[Collected data]
»»

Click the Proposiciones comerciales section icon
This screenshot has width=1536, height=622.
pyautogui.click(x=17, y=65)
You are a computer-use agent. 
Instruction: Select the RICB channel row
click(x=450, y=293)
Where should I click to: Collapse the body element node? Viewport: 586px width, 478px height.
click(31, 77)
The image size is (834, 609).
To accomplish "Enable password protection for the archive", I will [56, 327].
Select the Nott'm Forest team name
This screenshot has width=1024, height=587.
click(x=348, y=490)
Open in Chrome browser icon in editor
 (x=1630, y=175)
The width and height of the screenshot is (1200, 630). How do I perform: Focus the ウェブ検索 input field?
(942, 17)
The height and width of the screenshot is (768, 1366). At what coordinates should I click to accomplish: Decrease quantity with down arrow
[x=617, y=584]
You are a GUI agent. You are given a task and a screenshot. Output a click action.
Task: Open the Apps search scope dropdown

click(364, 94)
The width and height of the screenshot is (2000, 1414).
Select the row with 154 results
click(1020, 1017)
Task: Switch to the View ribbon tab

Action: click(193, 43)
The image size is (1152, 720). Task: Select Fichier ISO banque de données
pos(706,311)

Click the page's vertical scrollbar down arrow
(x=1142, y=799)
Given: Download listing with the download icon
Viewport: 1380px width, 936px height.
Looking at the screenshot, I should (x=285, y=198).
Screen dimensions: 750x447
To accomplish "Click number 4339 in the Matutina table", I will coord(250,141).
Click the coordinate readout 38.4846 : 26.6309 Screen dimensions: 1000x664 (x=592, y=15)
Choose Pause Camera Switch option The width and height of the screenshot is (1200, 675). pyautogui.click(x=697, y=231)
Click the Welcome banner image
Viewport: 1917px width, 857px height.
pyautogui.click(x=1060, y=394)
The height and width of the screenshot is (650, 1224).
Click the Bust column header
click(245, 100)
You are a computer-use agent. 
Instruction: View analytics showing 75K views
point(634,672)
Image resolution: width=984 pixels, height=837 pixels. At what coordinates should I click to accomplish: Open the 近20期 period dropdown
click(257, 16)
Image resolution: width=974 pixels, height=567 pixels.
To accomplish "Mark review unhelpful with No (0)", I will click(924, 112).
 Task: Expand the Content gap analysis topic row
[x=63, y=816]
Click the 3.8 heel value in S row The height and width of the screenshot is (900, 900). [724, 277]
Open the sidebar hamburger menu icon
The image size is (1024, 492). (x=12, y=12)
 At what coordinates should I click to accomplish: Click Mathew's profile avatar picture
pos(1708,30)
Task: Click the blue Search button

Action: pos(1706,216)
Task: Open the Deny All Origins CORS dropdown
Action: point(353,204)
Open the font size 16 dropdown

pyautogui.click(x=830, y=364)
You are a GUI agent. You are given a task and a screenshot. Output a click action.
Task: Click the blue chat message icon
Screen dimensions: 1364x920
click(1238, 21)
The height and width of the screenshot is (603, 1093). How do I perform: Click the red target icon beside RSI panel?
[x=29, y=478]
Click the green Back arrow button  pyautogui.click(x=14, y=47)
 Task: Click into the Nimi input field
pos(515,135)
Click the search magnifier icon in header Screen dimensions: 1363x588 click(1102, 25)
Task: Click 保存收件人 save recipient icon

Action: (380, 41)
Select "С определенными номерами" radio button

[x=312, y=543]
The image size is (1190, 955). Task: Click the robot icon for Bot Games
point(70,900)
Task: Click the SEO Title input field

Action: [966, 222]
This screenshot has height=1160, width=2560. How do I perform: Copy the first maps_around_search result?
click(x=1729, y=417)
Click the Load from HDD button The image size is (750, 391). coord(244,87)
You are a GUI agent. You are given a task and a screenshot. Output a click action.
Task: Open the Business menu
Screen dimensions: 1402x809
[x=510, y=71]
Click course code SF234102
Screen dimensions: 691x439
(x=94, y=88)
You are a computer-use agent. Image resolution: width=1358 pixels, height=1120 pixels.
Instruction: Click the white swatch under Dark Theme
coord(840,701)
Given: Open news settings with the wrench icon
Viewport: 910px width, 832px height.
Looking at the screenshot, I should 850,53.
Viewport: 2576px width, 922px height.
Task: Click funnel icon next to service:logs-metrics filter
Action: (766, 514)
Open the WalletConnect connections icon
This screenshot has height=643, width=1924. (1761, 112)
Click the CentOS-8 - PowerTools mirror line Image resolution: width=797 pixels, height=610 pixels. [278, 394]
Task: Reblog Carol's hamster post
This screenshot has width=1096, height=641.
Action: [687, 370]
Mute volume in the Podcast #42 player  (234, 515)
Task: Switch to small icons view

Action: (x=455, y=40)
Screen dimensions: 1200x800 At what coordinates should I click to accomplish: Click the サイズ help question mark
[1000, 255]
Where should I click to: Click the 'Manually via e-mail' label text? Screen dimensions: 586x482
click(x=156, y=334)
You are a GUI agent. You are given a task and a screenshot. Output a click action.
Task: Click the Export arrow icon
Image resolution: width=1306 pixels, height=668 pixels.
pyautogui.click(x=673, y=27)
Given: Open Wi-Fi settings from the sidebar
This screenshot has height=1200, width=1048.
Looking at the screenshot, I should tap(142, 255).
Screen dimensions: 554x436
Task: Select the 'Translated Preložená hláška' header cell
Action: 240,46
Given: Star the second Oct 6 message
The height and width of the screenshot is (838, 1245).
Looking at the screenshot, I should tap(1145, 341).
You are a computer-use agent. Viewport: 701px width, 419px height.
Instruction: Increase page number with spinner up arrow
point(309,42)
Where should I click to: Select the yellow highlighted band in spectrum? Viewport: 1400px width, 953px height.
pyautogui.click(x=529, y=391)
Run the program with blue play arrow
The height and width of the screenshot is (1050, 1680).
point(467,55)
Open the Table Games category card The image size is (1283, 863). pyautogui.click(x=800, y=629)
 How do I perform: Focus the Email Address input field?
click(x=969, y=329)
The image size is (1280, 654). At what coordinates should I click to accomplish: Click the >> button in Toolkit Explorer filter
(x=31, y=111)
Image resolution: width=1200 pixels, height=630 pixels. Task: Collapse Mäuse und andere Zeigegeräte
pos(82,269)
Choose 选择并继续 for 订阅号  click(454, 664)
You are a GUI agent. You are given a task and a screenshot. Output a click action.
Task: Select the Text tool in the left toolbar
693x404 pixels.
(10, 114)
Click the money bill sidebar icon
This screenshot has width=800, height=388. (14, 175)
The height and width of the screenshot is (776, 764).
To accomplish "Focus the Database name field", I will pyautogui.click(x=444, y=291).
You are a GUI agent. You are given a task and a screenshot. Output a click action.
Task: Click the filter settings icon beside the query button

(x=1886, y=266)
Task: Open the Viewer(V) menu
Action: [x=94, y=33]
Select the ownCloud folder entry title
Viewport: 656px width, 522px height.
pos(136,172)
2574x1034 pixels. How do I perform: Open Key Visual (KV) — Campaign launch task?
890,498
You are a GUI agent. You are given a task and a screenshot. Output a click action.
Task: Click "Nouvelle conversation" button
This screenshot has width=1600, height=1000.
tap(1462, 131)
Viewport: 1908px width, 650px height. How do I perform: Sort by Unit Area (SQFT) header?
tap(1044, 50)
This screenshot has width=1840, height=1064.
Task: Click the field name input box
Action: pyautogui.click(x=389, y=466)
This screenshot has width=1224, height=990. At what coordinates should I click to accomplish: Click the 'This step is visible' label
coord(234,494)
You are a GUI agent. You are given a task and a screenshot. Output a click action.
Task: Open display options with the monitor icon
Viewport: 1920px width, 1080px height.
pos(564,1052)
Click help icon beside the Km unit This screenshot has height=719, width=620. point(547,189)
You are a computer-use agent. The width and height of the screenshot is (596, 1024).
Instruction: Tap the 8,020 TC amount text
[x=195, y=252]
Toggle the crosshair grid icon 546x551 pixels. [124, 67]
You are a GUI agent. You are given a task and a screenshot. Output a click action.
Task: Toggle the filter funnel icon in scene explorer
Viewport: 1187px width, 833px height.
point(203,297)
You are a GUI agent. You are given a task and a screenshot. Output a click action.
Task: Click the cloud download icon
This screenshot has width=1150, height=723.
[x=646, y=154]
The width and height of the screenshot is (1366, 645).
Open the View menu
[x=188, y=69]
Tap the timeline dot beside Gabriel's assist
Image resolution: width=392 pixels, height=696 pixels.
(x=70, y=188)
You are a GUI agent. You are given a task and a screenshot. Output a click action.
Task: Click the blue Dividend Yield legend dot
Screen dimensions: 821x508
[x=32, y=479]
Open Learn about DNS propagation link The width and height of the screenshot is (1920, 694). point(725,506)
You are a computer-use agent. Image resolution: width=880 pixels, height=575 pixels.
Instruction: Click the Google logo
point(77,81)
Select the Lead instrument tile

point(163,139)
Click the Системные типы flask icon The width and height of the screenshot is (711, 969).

««

## Work request
Say how many lines of the data above include the word "Choose", and add nothing further.

## Written answer
2